On November 6, 2008 I attended a performance by Salman Ahmad, the founder of Junoon, one of South Asia’s biggest and most successful rock bands. The event was organized by The Office of Religious Life and was attended by many USC students, staff and faculty with diverse and varied ethnic backgrounds.
Salman Ahmad, a peace activist and a U.N Goodwill Ambassador believes that music’s universal appeal has the power to bring not only people but also nations together. Salman’s genre of music commonly known as “Sufi Rock” is a combination of two seemingly discrete genres of music. While performing for a live and energetic crowd, he frequently translated and explained the meaning of his songs reminding the audience of the overarching message of his music; a message of peace and harmony. Many of the songs were based on traditional Sufi poetry while others were written and composed by Salman himself. Sufi music much like other forms of religious music often deals with themes of oneness between an artist, his/her music and the Divine power.
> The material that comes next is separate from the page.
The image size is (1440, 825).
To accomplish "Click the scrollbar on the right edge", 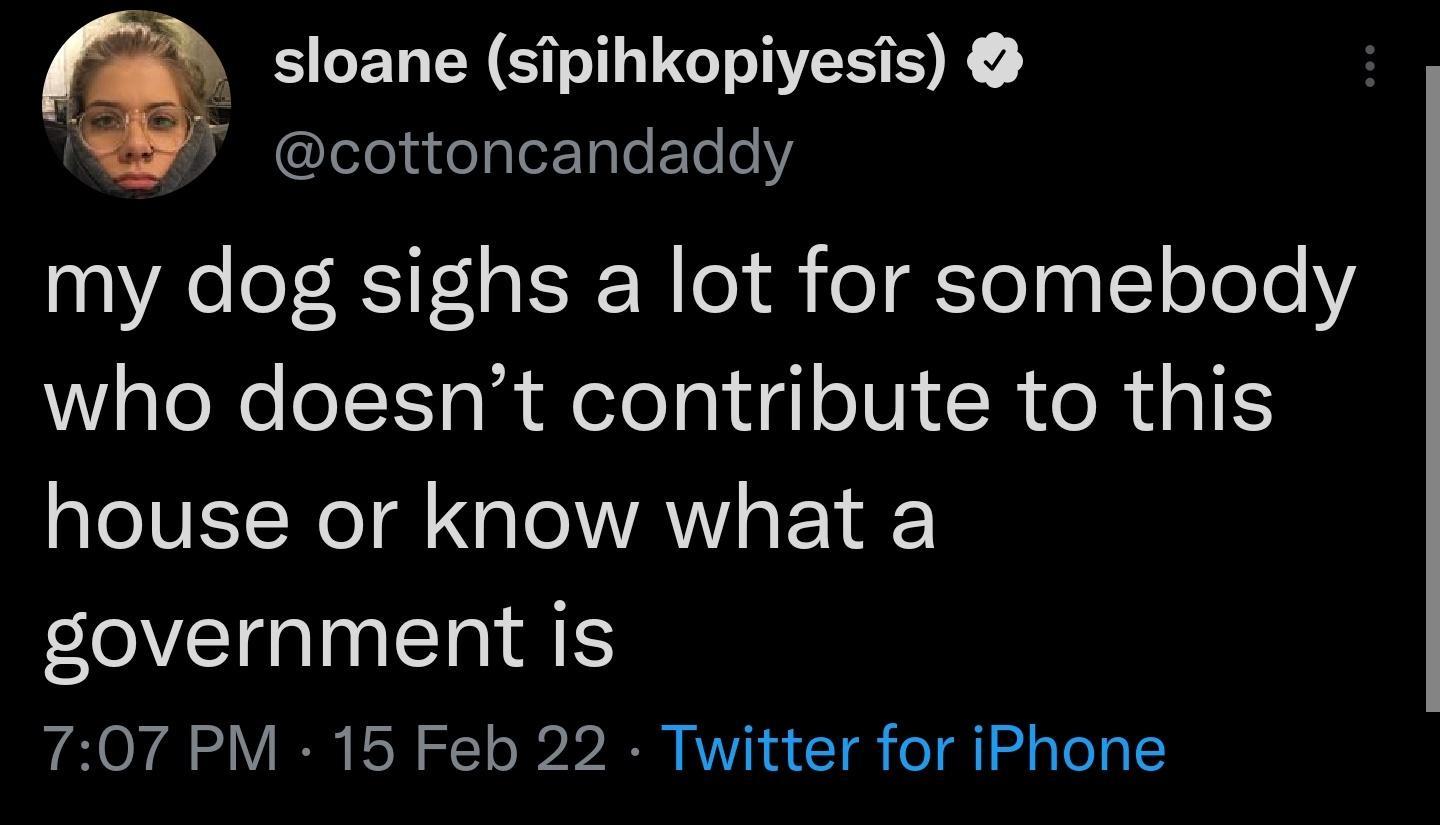I will tap(1431, 390).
Salman Ahmad although not a Sufi himself, is an ardent believer of the Sufi ideology.
Salman Ahmad’s views on music are closely in line with Simon Frith’s views about music and identity. For example, while some may argue that Salman’s music merely borrows from two consolidated genres of music, he would argue that the merger of these genres creates meaning and social dialogue.
Overall, Salman Ahmad’s performance at the Bovard Auditorium was definitely a night to remember. With increasing crowd participation and energy as the night progressed it was evident that Salman’s message of peace and love was reaching out to the audience. Events such as this one truly reflect the racial, ethnic and cultural diversity that the University of Southern California prides itself on.